Passage provided >>
╭──
Prompt For Hour Five

Write a poem about a specific location that meant a lot to you as a child or teenager that you have not returned to in many years. It could be a house, a park, a country, anywhere that had particular significance. The focus of the poem could be on the location itself, or it could be on something(s) that happened there, or someone you spent a lot of time with there.

3 thoughts on “Prompt For Hour Five

  1. Hidden up the hill, atop a growing tree
    He built a fort of wood, just for little me
    He gave it shelves for cups & broken pottery
    He drew a vase & flowers, a VCR, TV.

    I’d climb up, sit and play until my mother’d call
    Then backwards down the ladder, careful not to fall
    Then roll on down the hill, a messy little ball
    And wash up in the kitchen, just on down the hall.
╰──
To do >>
Reproduce the hour-five prompt page verbatim from "Write a poem" to "down the hall.".

The data >>
╭──
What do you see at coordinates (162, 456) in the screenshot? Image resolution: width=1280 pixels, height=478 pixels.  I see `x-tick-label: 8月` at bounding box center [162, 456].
╰──
Result of the exercise >>
Write a poem about a specific location that meant a lot to you as a child or teenager that you have not returned to in many years. It could be a house, a park, a country, anywhere that had particular significance. The focus of the poem could be on the location itself, or it could be on something(s) that happened there, or someone you spent a lot of time with there.

3 thoughts on “Prompt For Hour Five

  1. Hidden up the hill, atop a growing tree
    He built a fort of wood, just for little me
    He gave it shelves for cups & broken pottery
    He drew a vase & flowers, a VCR, TV.

    I’d climb up, sit and play until my mother’d call
    Then backwards down the ladder, careful not to fall
    Then roll on down the hill, a messy little ball
    And wash up in the kitchen, just on down the hall.